• **EXERCISE INSTRUCTIONS**
Set down the line containing "Continue Reading (121, 534)" and every line that follows it in the listing below, exactly as written and with nothing added.

• **MATERIAL PROVIDED**
# # #

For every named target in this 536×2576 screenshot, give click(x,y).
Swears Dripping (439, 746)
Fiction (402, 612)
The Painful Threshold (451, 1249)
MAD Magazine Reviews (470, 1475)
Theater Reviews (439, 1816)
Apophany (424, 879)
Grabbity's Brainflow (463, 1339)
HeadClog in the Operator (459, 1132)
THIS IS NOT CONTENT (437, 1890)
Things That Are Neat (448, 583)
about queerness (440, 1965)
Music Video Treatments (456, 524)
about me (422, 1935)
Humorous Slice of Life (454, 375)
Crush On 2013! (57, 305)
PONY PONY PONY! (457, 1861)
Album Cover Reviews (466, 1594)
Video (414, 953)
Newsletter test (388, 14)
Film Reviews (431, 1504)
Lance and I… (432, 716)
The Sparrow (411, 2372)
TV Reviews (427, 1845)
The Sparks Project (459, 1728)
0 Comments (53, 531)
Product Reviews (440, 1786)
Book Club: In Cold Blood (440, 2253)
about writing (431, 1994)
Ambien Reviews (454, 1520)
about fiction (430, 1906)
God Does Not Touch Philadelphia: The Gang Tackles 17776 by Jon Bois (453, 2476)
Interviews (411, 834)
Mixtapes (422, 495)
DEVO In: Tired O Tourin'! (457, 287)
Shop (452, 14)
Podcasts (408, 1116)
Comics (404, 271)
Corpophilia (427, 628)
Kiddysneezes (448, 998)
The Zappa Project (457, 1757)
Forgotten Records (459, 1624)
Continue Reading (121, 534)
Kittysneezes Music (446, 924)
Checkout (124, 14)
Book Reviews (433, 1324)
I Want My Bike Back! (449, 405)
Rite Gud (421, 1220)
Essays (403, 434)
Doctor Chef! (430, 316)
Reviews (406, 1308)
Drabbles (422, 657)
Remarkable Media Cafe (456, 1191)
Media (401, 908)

# # #

• **REPLY TO THE EXERCISE**
Continue Reading (121, 534)
Kittysneezes Music (446, 924)
Checkout (124, 14)
Book Reviews (433, 1324)
I Want My Bike Back! (449, 405)
Rite Gud (421, 1220)
Essays (403, 434)
Doctor Chef! (430, 316)
Reviews (406, 1308)
Drabbles (422, 657)
Remarkable Media Cafe (456, 1191)
Media (401, 908)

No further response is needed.